Late last decade, Hershey moved 1,500 jobs to Monterrey, Mexico, closing or shrinking plants in San Francisco and Reading, Pa. Brach’s caramels are now made in Mexico. So are Red Hots and Jawbreakers. Those jobs might all still be in America if not for protectionism.
So we increasingly buy our candy from Mexico, but we’re banned from buying sugar from Mexico this month. Mexico has canceled permits to export sugar to America because it has already hit its six-month quota. Between now and April 1, when Mexican sugar will be allowed across the border again, domestic prices of raw sugar will probably climb, and the needless pain could trickle downstream, hurting candy makers and consumers even more.

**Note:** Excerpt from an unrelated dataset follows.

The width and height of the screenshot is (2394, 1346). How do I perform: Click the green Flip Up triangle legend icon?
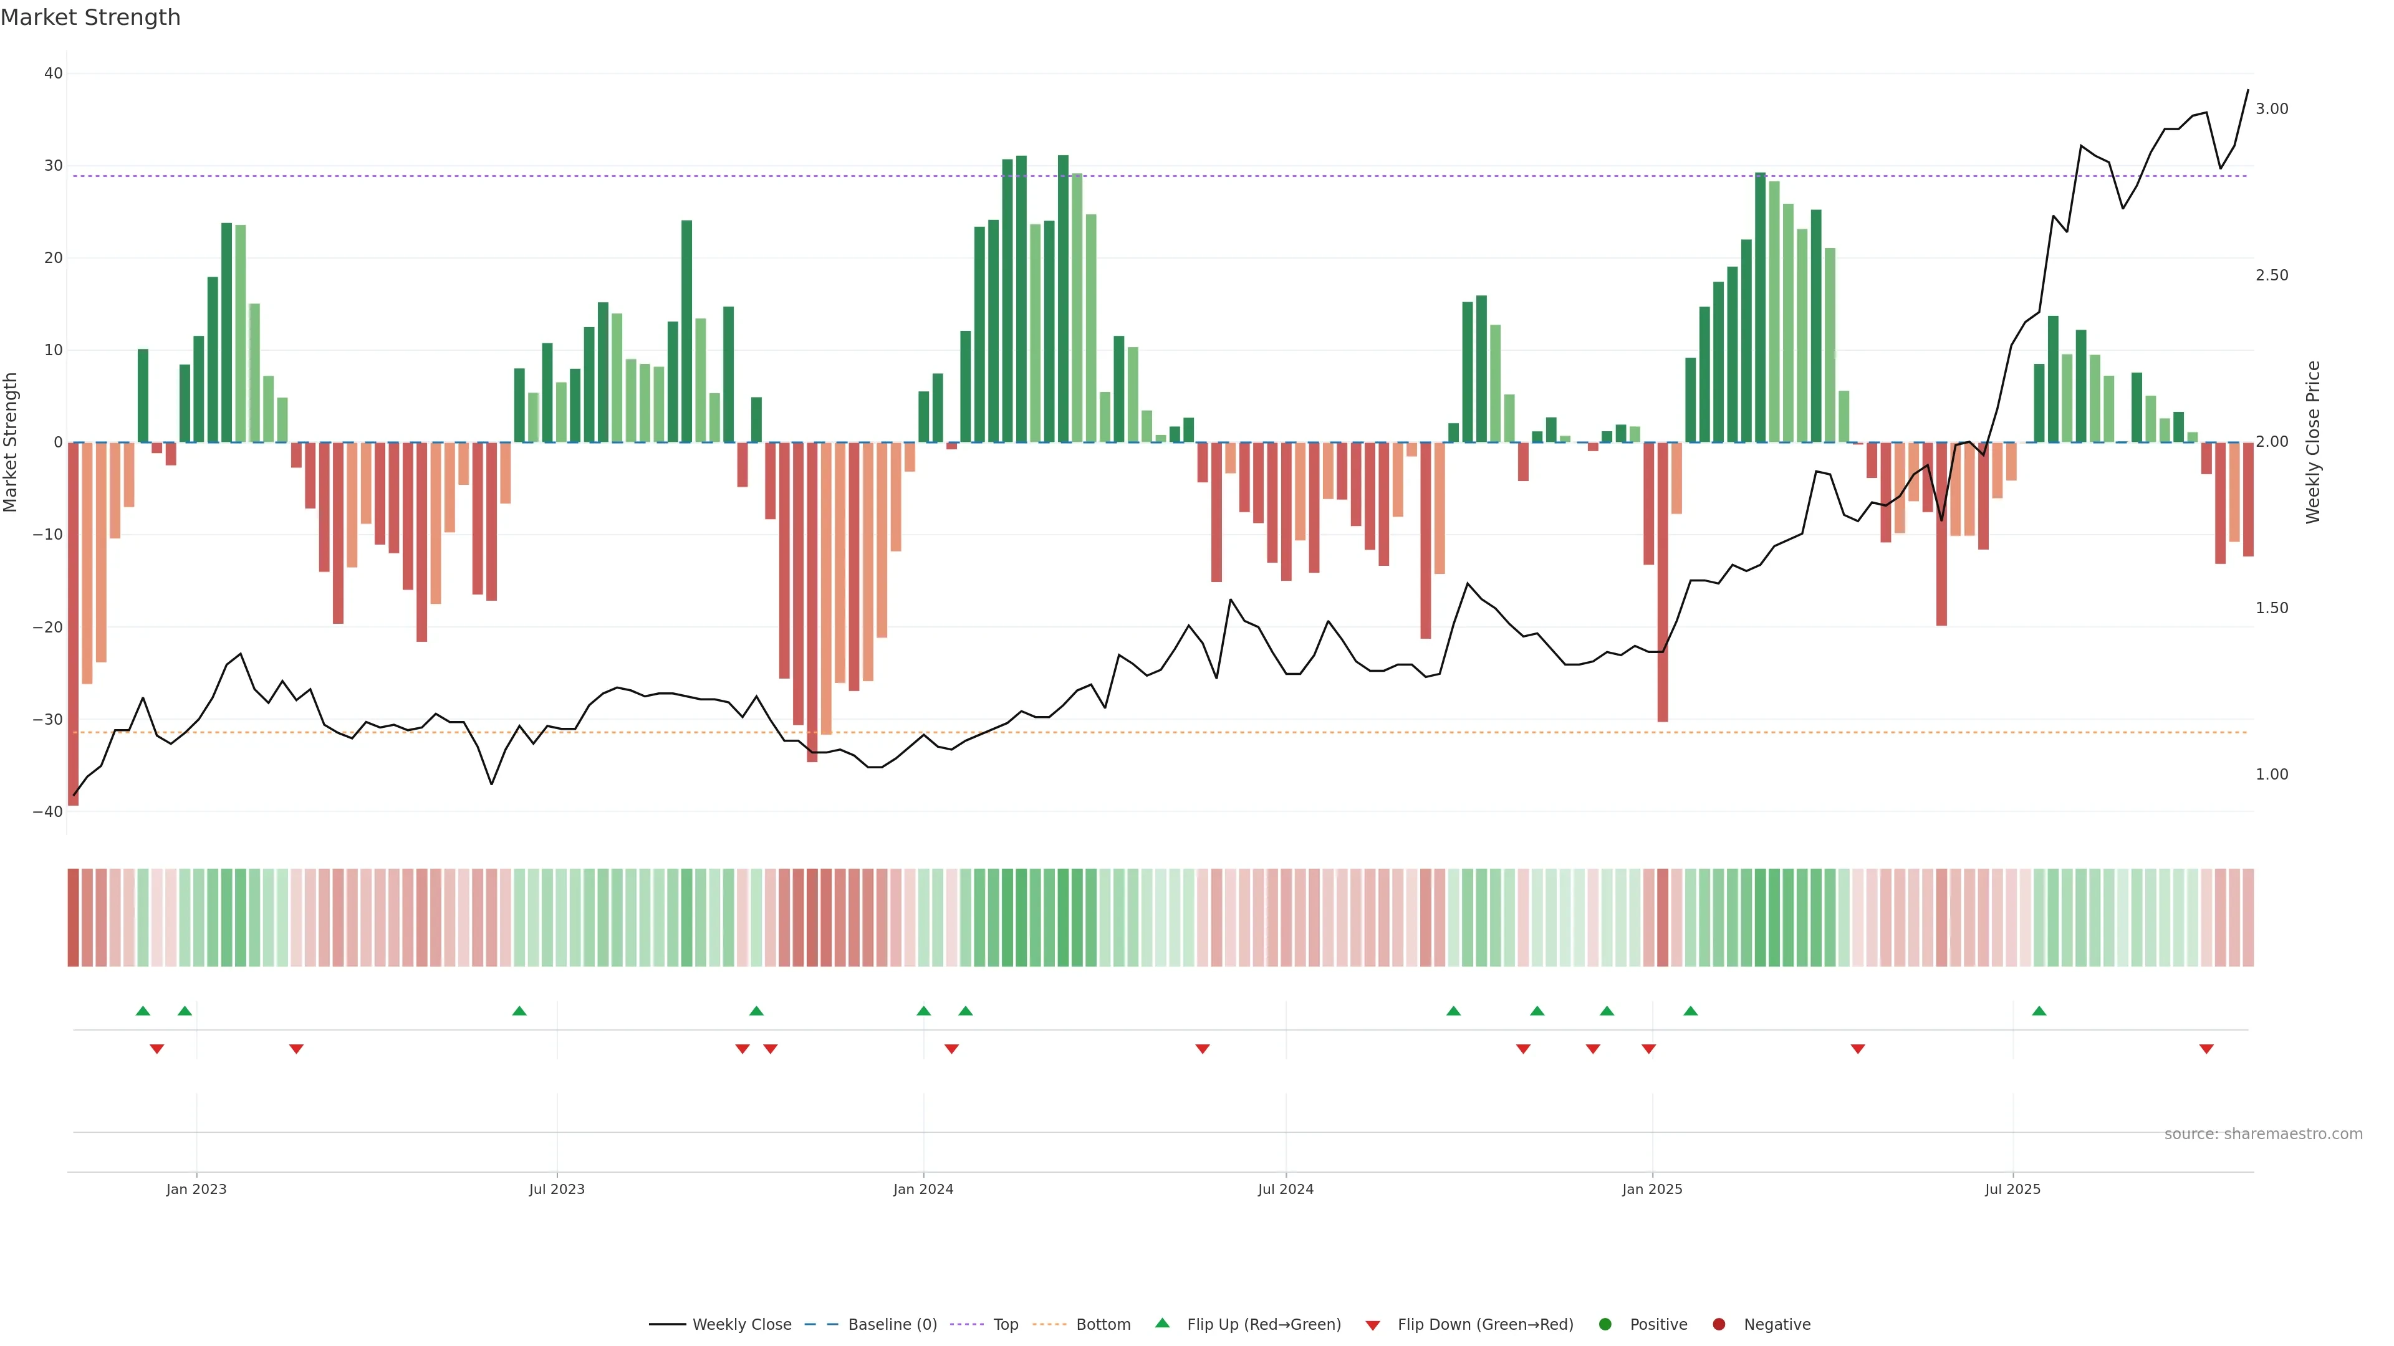coord(1162,1323)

Mexican authorities blame the halt on incompetence at the Department of Commerce. This should prompt Commerce Secretary Wilbur Ross to get his department fully manned.
There’s a more important lesson in this mess for Ross, though. He is a dedicated protectionist, having built his fortune partly by betting on beleaguered industries, such as steel, that profited through federal protection. He has advocated for policies similar to the sugar program that protect domestic producers from foreign competition.
Most imports are like raw sugar, intermediate goods rather than consumer goods. That is, most of the goods that enter this country are inputs and are used in manufacturing. Making them more expensive through tariffs or quotas, raises the cost of running a factory here. That costs jobs.
Central planners who think they are smarter than the market are proved wrong again and again. They don’t create wealth but redistribute it, often from the less politically connected to the more connected, and from the more efficient to the less efficient. As Mexican sugar demonstrates, when governments interfere with markets in goods and services, bureaucrats gum up the system.
This bitter sugar flap and layoffs by candy makers ought to be a lesson to Ross and President Trump that protectionism is not sweet.